## Consigne
Rédigez la suite du texte cité ci-dessous, consacré à un futur de science-fiction placé sous l'angle du quotidien, en partant de sa dernière phrase.

## Texte cité
----

Une bande-annonce « Le futur c'est déjà demain », et cette phrase apparemment privée de sens, ou relevant du truisme pathologique, tape en réalité très juste, bien plus qu'une couverture certes venue de la bande dessinée, ce qui pourrait se justifier, mais sans grand rapport avec quoi que ce soit. Ce futur annoncé1 est en effet placé sous l'angle de la plus pure quotidienneté. Façon Journée d'un journaliste américain en l'an 2889, s'il faut une référence vernienne. Aux antipodes d'une S.-F. relevant souvent — et pour notre plaisir — de l'épopée, de l'exceptionnel, du truc-qui-engage-l'avenir-de-l'univers (ou de l'Humanité, ou de tout ce que vous voudrez), bien davantage que du roman tel qu'il s'est installé dans la littérature mimétique.

----

## Données brutes
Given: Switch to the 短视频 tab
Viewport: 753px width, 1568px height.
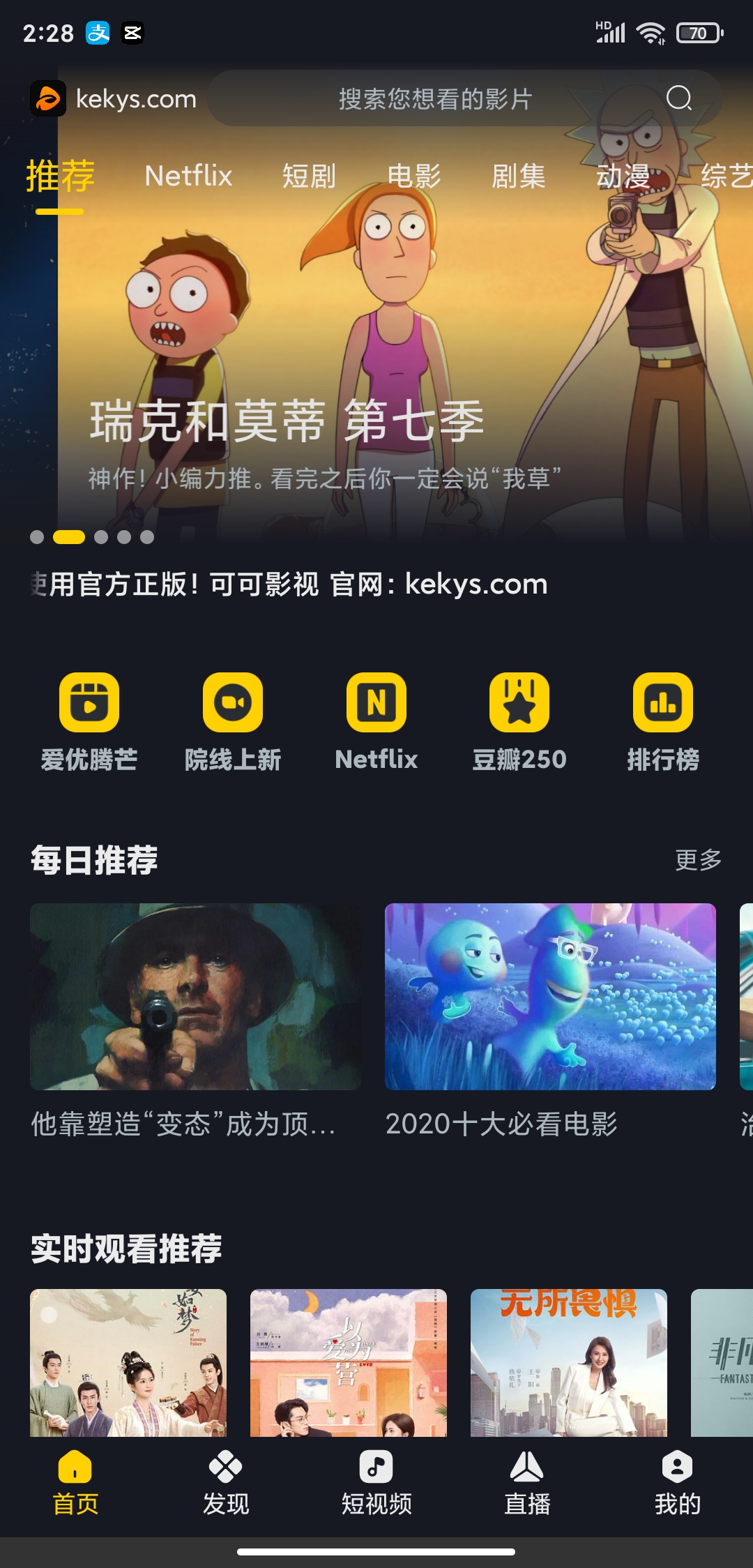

----

## Résultat obtenu
On est bien dans le quotidien du narrateur. Qui vit, tout simplement. Fait son boulot. Gère une attraction d'un parc Disney. Se bagarre contre des concurrents. A des hauts et des bas, avec une certaine propension aux bas. A aussi des ennuis de santé. Des problèmes de connexion au réseau, aussi. Se souvient d'amours antérieurs et de quelques autres épisodes de sa jeunesse. Se fait plaquer par sa compagne au profit de son meilleur ami. Voit le dit meilleur ami programmer paisiblement son suicide.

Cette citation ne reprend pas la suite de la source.